Source records:
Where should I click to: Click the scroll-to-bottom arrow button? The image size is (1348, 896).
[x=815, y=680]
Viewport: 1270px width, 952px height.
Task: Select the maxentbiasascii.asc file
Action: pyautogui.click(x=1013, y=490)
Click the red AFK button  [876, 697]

---

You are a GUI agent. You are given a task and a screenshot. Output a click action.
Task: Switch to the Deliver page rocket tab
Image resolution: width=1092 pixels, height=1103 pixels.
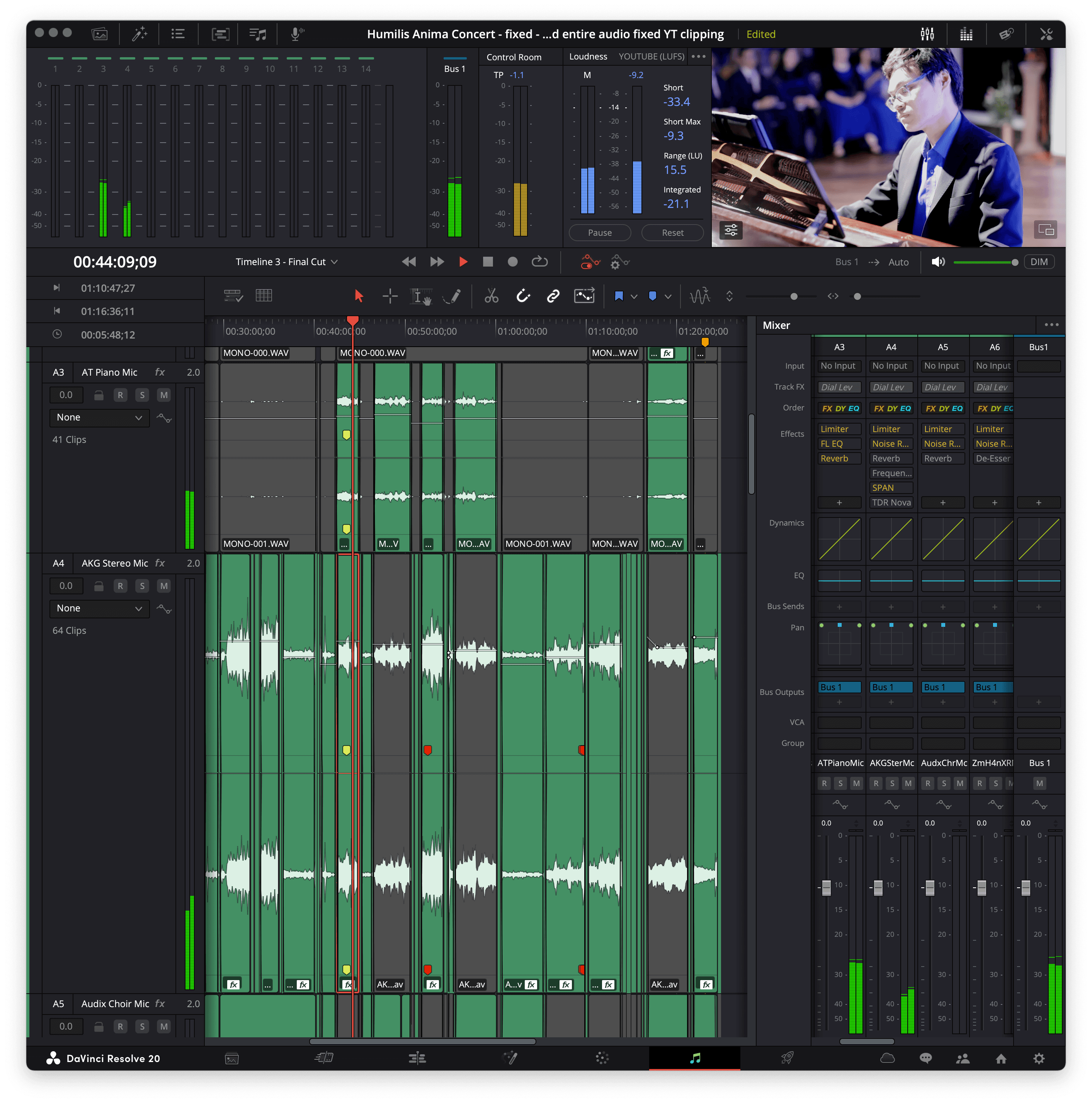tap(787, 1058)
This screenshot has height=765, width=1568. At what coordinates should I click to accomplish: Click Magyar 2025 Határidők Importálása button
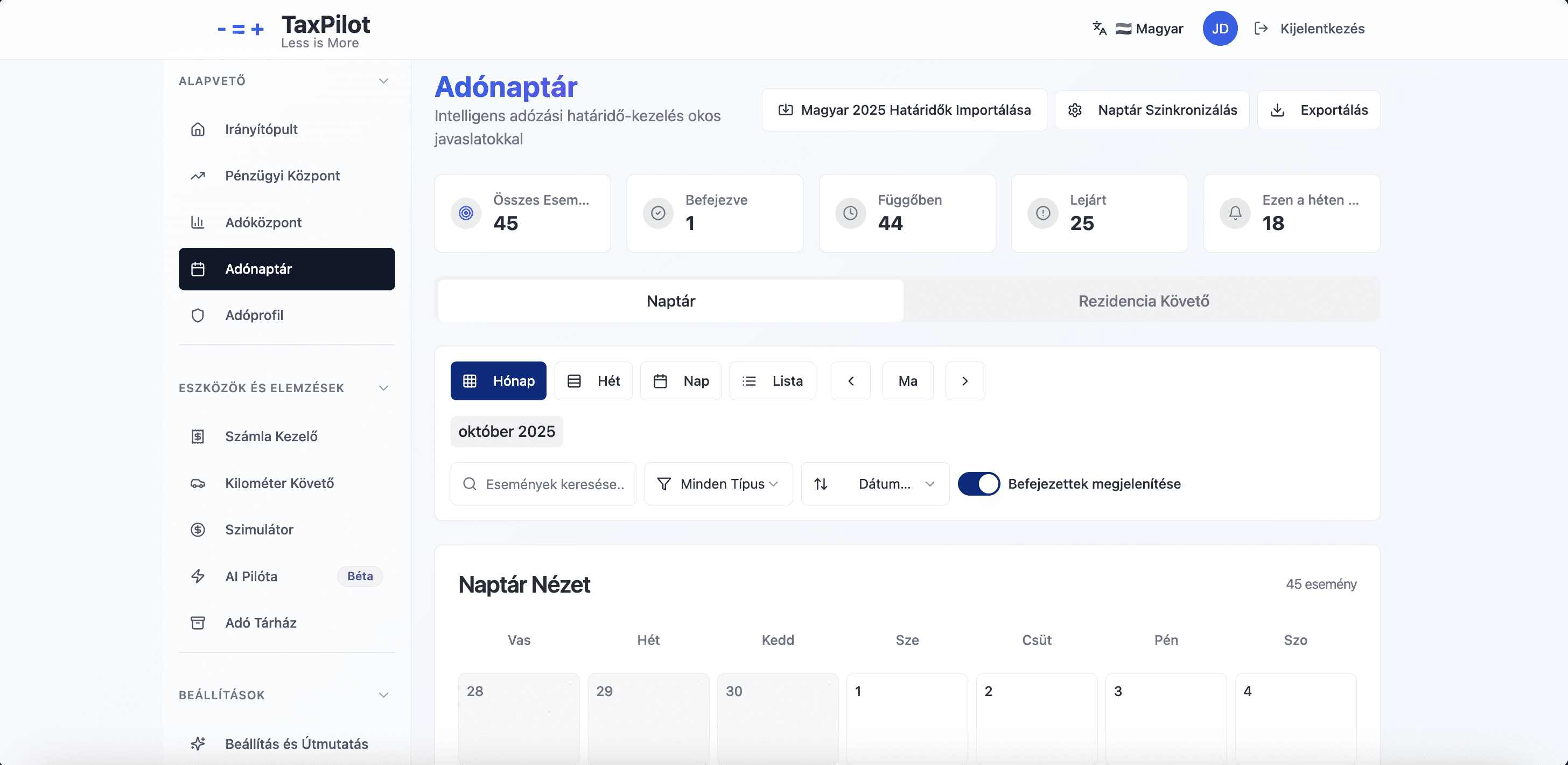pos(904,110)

* **Task description**: Using the entries above, repeat only the lines from the one containing "Where should I" through the one containing "Click the red", end lines included.

* **Response**:
Where should I click to: Click the scroll-to-bottom arrow button? The image size is (1348, 896).
[x=815, y=680]
Viewport: 1270px width, 952px height.
Task: Select the maxentbiasascii.asc file
Action: pyautogui.click(x=1013, y=490)
Click the red AFK button  [876, 697]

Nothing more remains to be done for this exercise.